Weakly Supervised Dense Event Captioning in Videos, i.e. generating multiple sentence descriptions for a video in a weakly-supervised manner.

Overview

WSDEC

This is the official repo for our NeurIPS paper Weakly Supervised Dense Event Captioning in Videos.

Description

Repo directories

  • ./: global config files, training, evaluating scripts;
  • ./data: data dictionary;
  • ./model: our final models used to reproduce the results;
  • ./runs: the default output dictionary used to store our trained model and result files;
  • ./scripts: helper scripts;
  • ./third_party: third party dependency include the official evaluation scripts;
  • ./utils: helper functions;
  • ./train_script: all training scripts;
  • ./eval_script: all evalulating scripts.

Dependency

  • Python 2.7
  • CUDA 9.0(note: you will encounter a bug saying segmentation fault(core dump) if you run our code with CUDA 8.0)
    • But it seems that the bug still exists.
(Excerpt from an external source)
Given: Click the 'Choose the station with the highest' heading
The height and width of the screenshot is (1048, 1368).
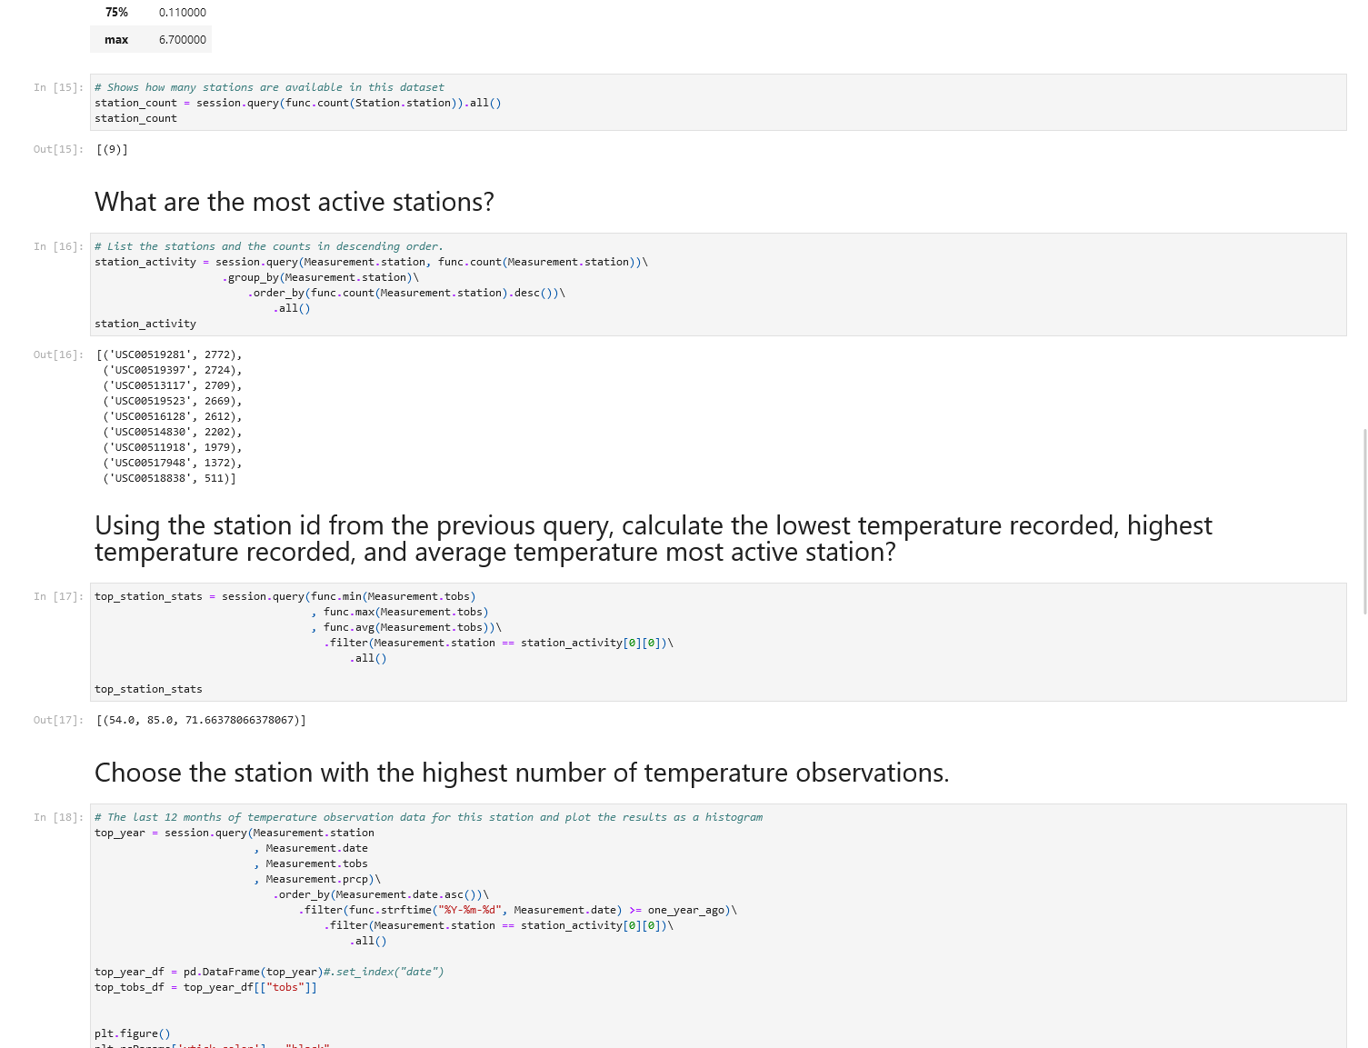Looking at the screenshot, I should (x=522, y=773).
See issue
  • [Pytorch 0.3.1](note: 0.3.1 is not compatible with newer version)
  • numpy, hdf5 and other necessary packages(no special requirement)

Usage for reproduction

Before we start

Before the training and testing, we should make sure the data, third party data are prepared, here is the one-by-one steps to make everything prepared.

1. Clone our repo and submodules

git clone --recursive https://github.com/XgDuan/WSDEC

2. Download all the data

  • Download the official C3D features, you can either download the data from the website or from our onedrive cloud.

    • Download from the official website; (Note, after you download the C3D features, you can either place it in the data folder and rename it as anet_v1.3.c3d.hdf5, or create a soft link in the data dictionary as ln -s YOURC3DFeature data/anet_v1.3.c3d.hdf5)
  • Download the dense video captioning data from the official website; (Similar to the C3D feature, you are supposed to place the download data in the data folder and rename it as densecap)

  • Download the data for the official evaluation scripts densevid_eval;

    • run the command sh download.sh scripts in the folder PREFIX/WSDEC/third_party/densevid_eval;
  • [Good News]: we write a shell script for you to download the data, just run the following command:

    cd data
    sh download.sh
    

3. Generate the dictionary for the caption model

python scripts/caption_preprocess.py

Training

There are two steps for model training: pretrain a not so bad caption model; and the second step, train the final/baseline model.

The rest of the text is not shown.